Thursday, December 30, 1999

Growing Home

"Technologies that can radically reprogram plant and animal cells can be used to create numerous proteins that have potential as building materials.  Recent successes in tissue engineering with growing bone cultures suggest the potential of bone as a new structural material."

- James Neal, "Architecture: A Visual History"

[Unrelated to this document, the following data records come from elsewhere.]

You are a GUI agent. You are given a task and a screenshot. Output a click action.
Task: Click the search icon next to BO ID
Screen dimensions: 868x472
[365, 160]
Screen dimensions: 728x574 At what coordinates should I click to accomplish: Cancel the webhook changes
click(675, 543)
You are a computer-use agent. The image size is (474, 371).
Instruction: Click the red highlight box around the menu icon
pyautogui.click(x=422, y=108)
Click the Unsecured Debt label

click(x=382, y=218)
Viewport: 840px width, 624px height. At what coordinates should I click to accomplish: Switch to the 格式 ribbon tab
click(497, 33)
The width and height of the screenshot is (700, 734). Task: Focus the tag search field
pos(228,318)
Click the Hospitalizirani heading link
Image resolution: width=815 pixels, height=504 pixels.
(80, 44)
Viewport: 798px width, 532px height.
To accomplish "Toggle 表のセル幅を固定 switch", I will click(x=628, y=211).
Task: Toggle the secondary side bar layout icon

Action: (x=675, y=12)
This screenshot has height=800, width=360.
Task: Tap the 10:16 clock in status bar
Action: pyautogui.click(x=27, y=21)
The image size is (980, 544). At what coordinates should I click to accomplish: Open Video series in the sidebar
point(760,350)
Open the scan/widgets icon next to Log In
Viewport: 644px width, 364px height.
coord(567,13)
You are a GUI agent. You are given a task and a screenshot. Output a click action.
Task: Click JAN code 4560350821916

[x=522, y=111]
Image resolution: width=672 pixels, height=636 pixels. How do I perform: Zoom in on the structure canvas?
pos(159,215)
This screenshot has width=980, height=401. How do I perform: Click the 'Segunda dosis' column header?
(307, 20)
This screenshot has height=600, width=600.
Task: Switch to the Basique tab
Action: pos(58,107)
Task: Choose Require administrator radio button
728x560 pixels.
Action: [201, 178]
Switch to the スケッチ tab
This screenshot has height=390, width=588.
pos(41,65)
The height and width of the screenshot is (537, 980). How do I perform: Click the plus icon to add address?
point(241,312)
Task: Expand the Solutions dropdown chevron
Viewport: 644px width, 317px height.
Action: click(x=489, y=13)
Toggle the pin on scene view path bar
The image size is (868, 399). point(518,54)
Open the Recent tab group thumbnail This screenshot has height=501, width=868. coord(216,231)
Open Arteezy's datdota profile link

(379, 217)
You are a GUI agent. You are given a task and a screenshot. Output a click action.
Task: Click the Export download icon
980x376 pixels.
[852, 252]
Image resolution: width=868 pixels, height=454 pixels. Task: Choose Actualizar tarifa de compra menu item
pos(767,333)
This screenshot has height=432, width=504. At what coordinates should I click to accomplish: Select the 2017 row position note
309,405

     There came a moment 5-10 years ago when I suddenly realized that the vast majority of buildings that would be populating the year 2000 had already been built.  That realization left me feeling rather cheated, deflated, and depressed.  The fact that much of what has been built since that realization first hit has been Colonial recreations, uninspired strip malls, and soulless cineplexes has left me feeling even worse. 
     It just seems wrong to this boy who thinks that architecture really should not have peaked with the New York World's Fair of 1939.
     Oh, sure, there have been a few exceptions, a few glimpses of a real future provided by such things as the Pompidou Center in Paris (opened in 1977) and Frank Gehry's acclaimed Guggenheim Museum in Bilbao, Spain (1997), but, really, that's not the sort of architecture we encounter every day, is it?  No.  Ohio towns and their sub-divisions continue to blend together like they have for many years.  The cast of Friends live in apartments not terribly different from the ones of That Girl and The Odd CoupleThe Truman Show may have been cutting edge in some ways, but its architecture was purposefully retro.
     Ho (damn it all) hum.

     So: Imagine my delight and surprise when I read the above quote in a book I picked up Monday on the close-out table of the very mall book store we visited before we toddled across the way for my wife's date with Mr. Salmonella.  I came across it just this morning and, combined with the buffering effects of time, it now seems as if her bout of food poisoning was a small price to pay for such a juicy piece of hope.
     In the delusional belief that there really was some necessary connection between our visit to that book store and our subsequent eating at an unhealthy restaurant/oil recyclers, I just want to say: "Thanks, Hon!"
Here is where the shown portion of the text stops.